Spesso le previsioni sono state disattese e quindi non vogliamo fondare un ragionamento su di esse, perché potrebbe essere destituito di fondamento nel caso in cui i risultati non combaciassero con gli stessi sondaggi. Tuttavia, vogliamo provare a immaginare cosa accadrà quando le Camere si riuniranno (entro ventigiorni dal 25 settembre) per eleggere i propri presidenti.
A questo punto, il Presidente della Repubblica inizierà le consultazioni di tutti i partiti presenti in Parlamento e successivamente procederà ad affidare l’incarico alla persona che ha più probabilità di formare il Governo, in quanto indicato dalla maggioranza dei parlamentari eletti per Camera e Senato.
Dovrebbe essere Giorgia Meloni, la quale sta facendo un’operazione di lifting politico per europeizzarsi, ovvero spostarsi verso le posizioni centrali del Parlamento europeo. Per questo ha dichiarato fedeltà alla Nato e all’Ue, ha promesso sostegno all’Ucraina, pur non mettendo molto in evidenza il proprio dissenso verso Putin.
A riguardo dobbiamo dire che è indecorosa e poco obiettiva la caccia a tutti coloro i quali esprimono pareri favorevoli al presidente della Federazione russa, dimenticando il principio fondamentale ed etico che l’informazione debba essere sempre bilanciata perché proveniente da due fonti diverse.
Dunque, la protagonista di Io sono Giorgia – slogan gridato in occasione di una manifestazione a Roma nel 2019 e ripetuto in più occasioni, anche a livello europeo, divenuto tormentone in discoteche e media sociali – si può preparare a diventare primo ministro, con tutte le conseguenti responsabilità di ordine generale e soprattutto riguardanti due questioni molto importanti.
La prima riguarda la stesura del Bilancio dello Stato 2023, che deve tener conto dell’enorme debito pubblico e, contestualmente, dell’allentamento della crescita.
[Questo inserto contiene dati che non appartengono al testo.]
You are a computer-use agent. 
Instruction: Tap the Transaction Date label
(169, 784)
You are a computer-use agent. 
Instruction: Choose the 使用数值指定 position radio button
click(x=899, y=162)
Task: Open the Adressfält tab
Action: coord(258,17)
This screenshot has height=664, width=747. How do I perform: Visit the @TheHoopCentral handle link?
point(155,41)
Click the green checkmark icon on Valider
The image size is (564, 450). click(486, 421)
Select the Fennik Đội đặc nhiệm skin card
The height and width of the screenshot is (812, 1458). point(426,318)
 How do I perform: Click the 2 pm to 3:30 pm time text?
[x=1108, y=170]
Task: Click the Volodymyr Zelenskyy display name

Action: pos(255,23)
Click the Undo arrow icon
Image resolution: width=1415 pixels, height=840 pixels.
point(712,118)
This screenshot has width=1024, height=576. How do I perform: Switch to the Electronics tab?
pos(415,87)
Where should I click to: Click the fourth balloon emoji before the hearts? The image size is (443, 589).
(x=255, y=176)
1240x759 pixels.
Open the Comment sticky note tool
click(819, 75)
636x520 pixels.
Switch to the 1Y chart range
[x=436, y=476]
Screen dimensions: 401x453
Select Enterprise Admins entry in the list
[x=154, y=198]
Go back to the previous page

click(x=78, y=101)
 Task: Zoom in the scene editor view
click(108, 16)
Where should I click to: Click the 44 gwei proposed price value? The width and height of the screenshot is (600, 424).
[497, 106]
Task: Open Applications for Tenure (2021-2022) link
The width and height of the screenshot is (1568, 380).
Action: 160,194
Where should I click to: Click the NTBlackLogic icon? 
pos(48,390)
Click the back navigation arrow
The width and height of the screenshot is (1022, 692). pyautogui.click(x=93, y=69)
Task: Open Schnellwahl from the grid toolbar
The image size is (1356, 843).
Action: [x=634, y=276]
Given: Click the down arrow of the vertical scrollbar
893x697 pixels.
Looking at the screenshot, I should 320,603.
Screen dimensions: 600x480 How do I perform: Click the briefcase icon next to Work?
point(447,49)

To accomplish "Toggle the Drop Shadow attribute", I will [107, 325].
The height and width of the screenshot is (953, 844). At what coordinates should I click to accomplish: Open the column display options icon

Vero è che il 2022 si dovrebbe chiudere con un incremento del Pil del 3,4%, ma è anche vero che le agenzie di rating prevedono nel 2023 crescita zero, mentre inesorabilmente il numeratore della frazione debito/Pil aumenterà di 60-70 miliardi.
La seconda riguarda l’esecuzione delle riforme previste dal Pnrr – condizione necessaria per l’erogazione dei fondi – nonché la formulazione dei progetti che Enti pubblici e imprese devono redigere secondo i regolamenti Ue e la loro attivazione, dopo l’autorizzazione europea, per aprire i cantieri e chiuderli entro il 2026.
Già le due questioni farebbero tremare i polsi a chiunque, ma non all’intrepida Giorgia, proveniente dalla Garbatella di Roma. Tuttavia non finisce qui, perché vi è una terza questione non meno importante e cioé la necessaria rivoluzione, che va fatta immediatamente, della Pubblica amministrazione, inserendo i principi di pari possibilità per tutti, di merito, responsabilità e produttività, un’organizzazione per obiettivi.
In atto è formalmente così, ma è del tutto ridicolo il meccanismo che fissa tali obiettivi, in quanto sono gli stessi dirigenti a indicarli ed essi prendono come parametri quelli raggiunti l’anno precedente. Cosicché si evita qualunque tipo di innovazione.
Un’ultima questione, appena accennata ma non meno importante: Meloni dovrà difendersi dall’attacco dei Mercati, sicuramente a lei ostili, che tenteranno con ogni mezzo di fare salire lo Spread. Ricordiamoci cosa accadde al Governo Berlusconi nel 2011: Spread oltre 500 e obbligate dimissioni.